China’s import demand improves the prospects of the U.S. farm belt

Donald Trump’s trade war with China has made American farmers rely on government relief funds to survive. But China is now at the center of a reversal of the fortunes of farmers, as booming exports and soaring food prices have promoted the recovery of the US agricultural economy.

The U.S. Department of Agriculture said that this year the U.S. will export 37.2 billion U.S. dollars worth of agricultural products to China. Sales of soybeans, corn, nuts, beef, wheat and poultry will reach record levels. forecastThis amount accounts for 23% of the total US agricultural exports estimated at 164 billion U.S. dollars.

Increasing demand in China, as well as restrictions on the supply of corn and soybeans caused by the drought in Brazil, have contributed to a surge in global demand. Food prices, Which provided further impetus for American farmers.

“Things really got better,” said Mark Wilson, a corn grower from Toulon, Illinois. “It looks pretty good now.”

After China imposed punitive tariffs on American agricultural products in 2018 in response to Trump’s tariffs, American farmers received unprecedented government subsidies. In early 2020, Beijing promised to purchase agricultural products on a large scale under a trade agreement with the United States, but it quickly disappeared. The pandemic spread and caused Washington to provide more aid.

Government payment Promote U.S. net agricultural income in 2020 to reach the highest level since 2013, adjusted for inflation. Economists at the U.S. Department of Agriculture predict that income will fall by 8% in 2021, as many of these payments will disappear. But the total is 111.4 billion U.S. dollars, which will still be 21% higher than the average annual income from 2000 to 2019.

Soybeans are pressed into pig feed and vegetable oil, and have historically been the largest export of agricultural products from the United States to China.But China has also entered the market American corn Government data show that 23.2 million tons have been shipped or booked for the sales year ending in August, compared with less than 200,000 tons five years ago.

This spring, corn and soybean prices were close to historical highs, when a severe drought in the summer of 2012 destroyed US production.
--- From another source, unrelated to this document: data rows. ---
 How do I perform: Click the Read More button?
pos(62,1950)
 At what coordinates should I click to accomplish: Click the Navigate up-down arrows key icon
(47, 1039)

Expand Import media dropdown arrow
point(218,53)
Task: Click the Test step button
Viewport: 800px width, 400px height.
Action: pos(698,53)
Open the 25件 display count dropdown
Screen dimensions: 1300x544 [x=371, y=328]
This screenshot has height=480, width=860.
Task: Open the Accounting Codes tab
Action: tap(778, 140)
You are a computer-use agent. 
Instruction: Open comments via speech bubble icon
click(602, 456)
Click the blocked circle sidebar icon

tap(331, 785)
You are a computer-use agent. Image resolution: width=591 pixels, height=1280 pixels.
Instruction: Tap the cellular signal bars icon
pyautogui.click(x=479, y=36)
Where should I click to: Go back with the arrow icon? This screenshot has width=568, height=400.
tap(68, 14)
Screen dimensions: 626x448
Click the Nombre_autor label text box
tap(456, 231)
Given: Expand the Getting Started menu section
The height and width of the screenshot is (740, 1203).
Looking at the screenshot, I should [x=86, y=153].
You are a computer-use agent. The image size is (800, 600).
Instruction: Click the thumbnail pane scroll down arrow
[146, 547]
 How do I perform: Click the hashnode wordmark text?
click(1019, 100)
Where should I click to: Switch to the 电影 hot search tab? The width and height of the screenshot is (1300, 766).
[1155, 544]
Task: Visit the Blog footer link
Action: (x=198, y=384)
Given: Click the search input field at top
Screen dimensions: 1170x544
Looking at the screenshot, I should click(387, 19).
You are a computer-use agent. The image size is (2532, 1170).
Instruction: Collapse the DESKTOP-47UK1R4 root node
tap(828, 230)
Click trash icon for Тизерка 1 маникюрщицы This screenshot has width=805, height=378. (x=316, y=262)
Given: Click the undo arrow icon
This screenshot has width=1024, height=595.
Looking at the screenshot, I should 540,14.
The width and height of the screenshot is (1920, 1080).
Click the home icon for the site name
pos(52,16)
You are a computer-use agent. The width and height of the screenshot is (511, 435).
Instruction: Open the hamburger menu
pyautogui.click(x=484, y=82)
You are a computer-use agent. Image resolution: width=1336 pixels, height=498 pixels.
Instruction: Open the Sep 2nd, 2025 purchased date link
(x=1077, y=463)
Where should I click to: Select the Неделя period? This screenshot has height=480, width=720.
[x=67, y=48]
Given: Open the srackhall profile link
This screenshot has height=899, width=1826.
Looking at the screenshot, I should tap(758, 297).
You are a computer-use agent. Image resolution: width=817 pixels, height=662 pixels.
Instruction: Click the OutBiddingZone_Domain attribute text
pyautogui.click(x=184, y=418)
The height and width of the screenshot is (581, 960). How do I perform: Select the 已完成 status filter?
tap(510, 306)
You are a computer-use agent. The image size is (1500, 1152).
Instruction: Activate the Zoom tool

Although the growing season is early, forecasters expect crops to be healthy this year, enabling farmers to use soybeans that cost more than $15 per bushel and corn that costs more than $6 per bushel.

Dave Walton, a soybean and corn farmer from Iowa, said: “The handouts are just band-aids to help us through the difficulties. We have always hoped to see this kind of demand and this kind of price.” “We have good conditions. We just planted the crops in the ground and it looks great now. So there is a lot to be thankful for.”

The billion-dollar bar chart shows that crop and livestock sales mainly offset the decline in agricultural subsidies

As tensions between Washington and Beijing escalated, sales to China from the U.S. agricultural belt were strong.The Biden administration in recent days Announced dozens Of Chinese companies have banned American investors from entering due to national security concerns, and most of the tariffs imposed by Trump on Chinese goods adhere to.

Scott Irwin, an agricultural economist at the University of Illinois, said whether sales will continue to be “a $64,000 question that everyone wants to know the answer to.” But he added: “I don’t see any reason why China’s purchases will change significantly, at least globally.”

Beijing commits to imports At least 80 billion U.S. dollars In the trade agreement with the White House in early 2020, American agricultural products for more than two years. As of April, China’s 2021 commitment is 22% behind, but it is “catching up” Quickly“According to the lobbying group the U.S. Farm Bureau Federation.

Joseph Glauber, the former chief economist of the U.S. Department of Agriculture, is reluctant to attribute sales growth to the preliminary trade agreement. He pointed out that the country has partially recovered from African swine fever, which has led to a significant reduction in the country’s pig herd, which is the driving force behind the demand for feed grains.

“I don’t think this is a temporary phenomenon,” Glauber said. “I think China will continue to be a very powerful importer.”

The trade war that began in 2018 has caused some agricultural rely About China sourcing. US Soybean Export Council consultant John Bizer said that demand diversification is a “primary goal” for the industry’s marketing expenditures in Southeast Asia, North Africa and the Middle East.

“We are very dependent on China now,” Bai Ze said. “But, you know, China’s soybeans are also heavily dependent on the rest of the world.”

The U.S. Bureau of Agriculture said it would not impose more subsidies on Washington. The federation’s economist Veronica Nigh said: “When things get better, our job is not to ask for money or to relieve pain.” But she added that if exports to China “go south” , Farmers may need help again.

In Iowa, Walton is cautiously optimistic: “We will definitely see an increase in profits. This will not be a big windfall or a diamond, but it will be profitable for some time.”